• Brano da leggere
Giovedì 1 giugno, ore 18.30. Parco della Villa Floridiana, Vomero.

A quest’ora, il sole illumina ancora le strade.

L’estate, contrariamente a ciò che ci dice il calendario, c’è già venuta a trovare. Dopo aver fatto un po’ di giri per trovare un parcheggio, arrivo al posto scelto per l’intervista tutto trafelato e leggermente in disordine. Ritrovo Marco Cavalli seduto serenamente su una panchina, intento a fumare un sigaro.

Ha scelto un abbigliamento casual, ma con gusto: un pantalone che gli calza a pennello e una maglietta a maniche corte. Ma è la postura a fare la differenza … la prima parola che mi viene in mente è eleganza.

Appena mi intravede, sorride e si avvicina. Bella stretta di mano, vigorosa, di una persona sicura di sé. Mi chiede scusa se ha dovuto rinviare l’incontro per alcuni impegni lavorativi. Tono pacato, riflessivo, educato. Usa parole adeguate, è molto misurato, ma allo stesso tempo socievole e aperto al confronto.

L’intera intervista proseguirà allo stesso modo: in maniera totalmente rilassata e rilassante.

Mentre i bimbi giocano a pallone intorno a noi, richiamati dalle mamme affinché non facciano eccessivo rumore, iniziamo con le domande …

Marco Cavalli parla di sé a “L’interessante”

Chi è Marco Cavalli?

Allora … sono nato a Napoli il 25 aprile del 1975. Vivo con la mia compagna Ione e il nostro gatto Gabriele, detto anche Gabriellone, perché è decisamente grosso (ride). Lavoro alla CGIL e faccio l’attore, entrambe le cose per passione. Sono laureato in Scienze politiche. Ho preferito il percorso sindacale a quello politico/giornalistico che sognavo da ragazzino e posso dire di essere contento di aver fatto questo tipo di scelta. Ho svolto mille lavori: dal volantinaggio alla distribuzione degli album fuori dalle scuole, per due anni ho fatto ripetizioni ad alcuni ragazzini delle scuole medie ed elementari, per 6 anni sono stato lo stacca biglietti del San Paolo, per un anno e mezzo ho fatto il letturista dei contatori dell’acqua. Ho sempre voluto essere indipendente dalla mia famiglia, ho sempre dato il giusto peso al valore del lavoro. Nel tempo sono diventato redattore di un’agenzia di stampa; era un part-time, ma era molto impegnativo. Il mio primo contratto a tempo indeterminato. Nel frattempo, continuavo a svolgere la mia attività di volontariato presso la CGIL, che si è poi trasformato in un lavoro a tutti gli effetti.

Perché Marco Cavalli ha scelto la recitazione? Cosa rappresenta per te salire sul palco?

Il senso più profondo lo avevo già dall’infanzia. Da piccolino amavo il carnevale, i travestimenti. Ero inusuale persino nella scelta dei personaggi da interpretare: divieto assoluto al cowboy, l’indiano … erano benvenuti invece il vecchio carcerato, lo zombie trafitto e così via. Questo divertimento che provavo da bambino, credendo in maniera totalitaria nei personaggi che interpretavo nelle varie feste, me lo ritrovo pari pari nel gioco dell’attore.

• Compito da svolgere
Modifica il brano di lettura: riscrivilo partendo dalle parole "Appena mi intravede, sorride" e fermandoti dopo "è Marco Cavalli?", con "palla" al posto di "pallone".

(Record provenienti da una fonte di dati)
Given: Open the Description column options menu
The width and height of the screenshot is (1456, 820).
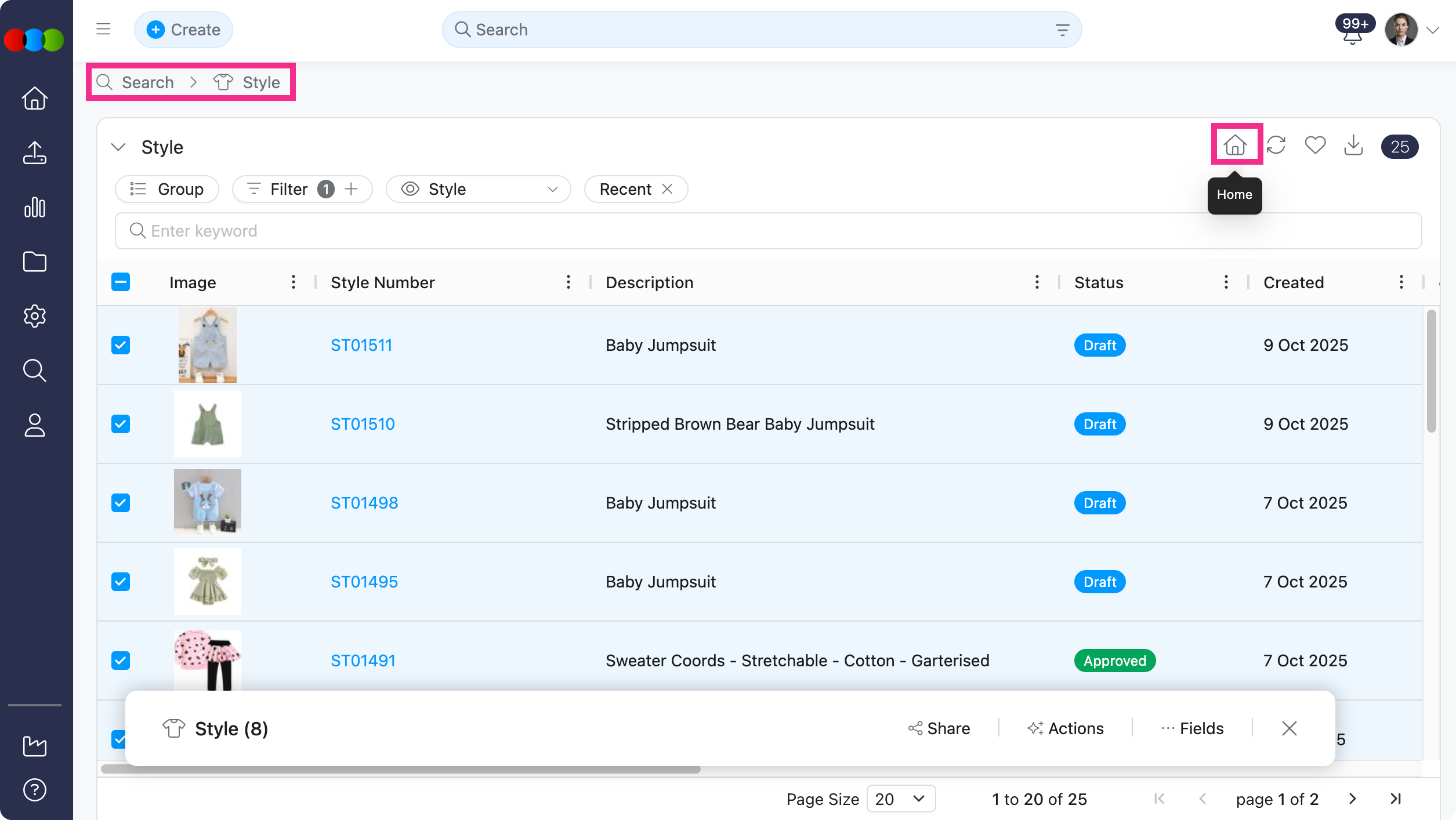Looking at the screenshot, I should 1037,282.
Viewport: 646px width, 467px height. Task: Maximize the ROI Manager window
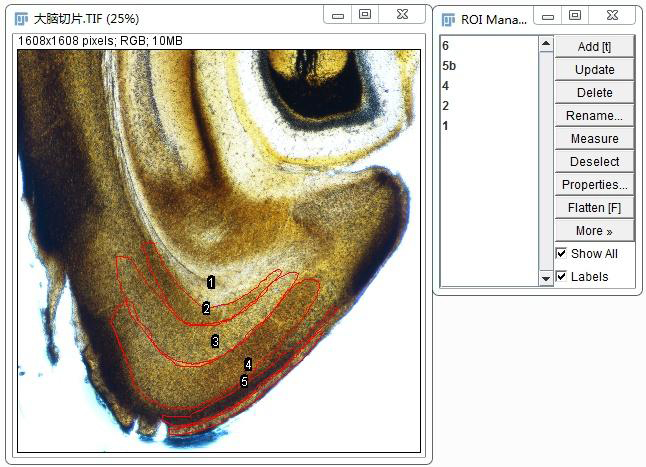pos(574,15)
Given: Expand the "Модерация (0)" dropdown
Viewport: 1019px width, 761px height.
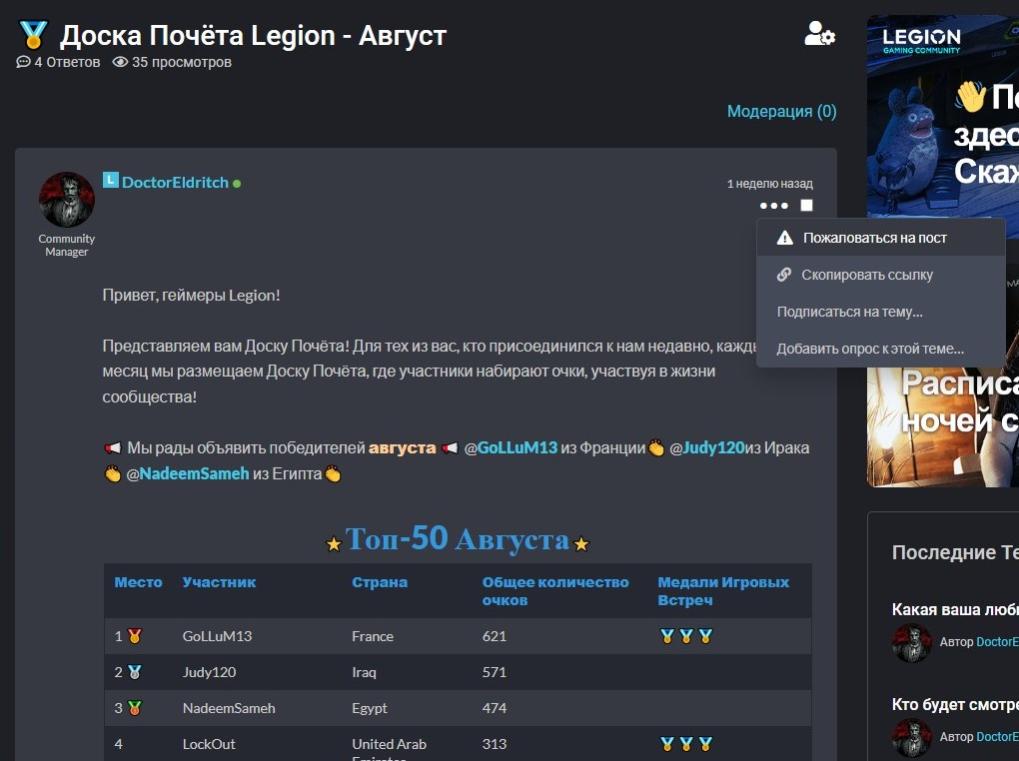Looking at the screenshot, I should tap(781, 112).

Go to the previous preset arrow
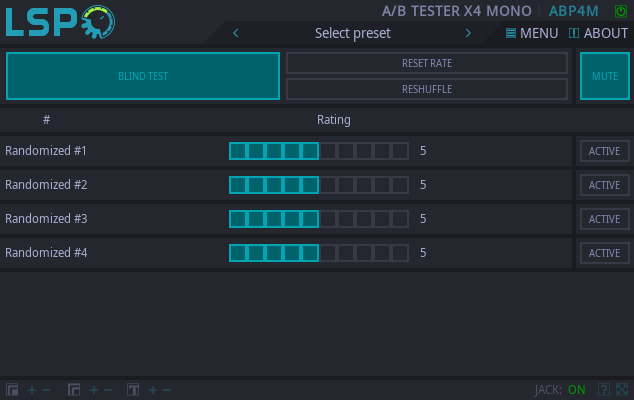(x=236, y=33)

• Soluzione
Appena mi intravede, sorride e si avvicina. Bella stretta di mano, vigorosa, di una persona sicura di sé. Mi chiede scusa se ha dovuto rinviare l’incontro per alcuni impegni lavorativi. Tono pacato, riflessivo, educato. Usa parole adeguate, è molto misurato, ma allo stesso tempo socievole e aperto al confronto.

L’intera intervista proseguirà allo stesso modo: in maniera totalmente rilassata e rilassante.

Mentre i bimbi giocano a palla intorno a noi, richiamati dalle mamme affinché non facciano eccessivo rumore, iniziamo con le domande …

Marco Cavalli parla di sé a “L’interessante”

Chi è Marco Cavalli?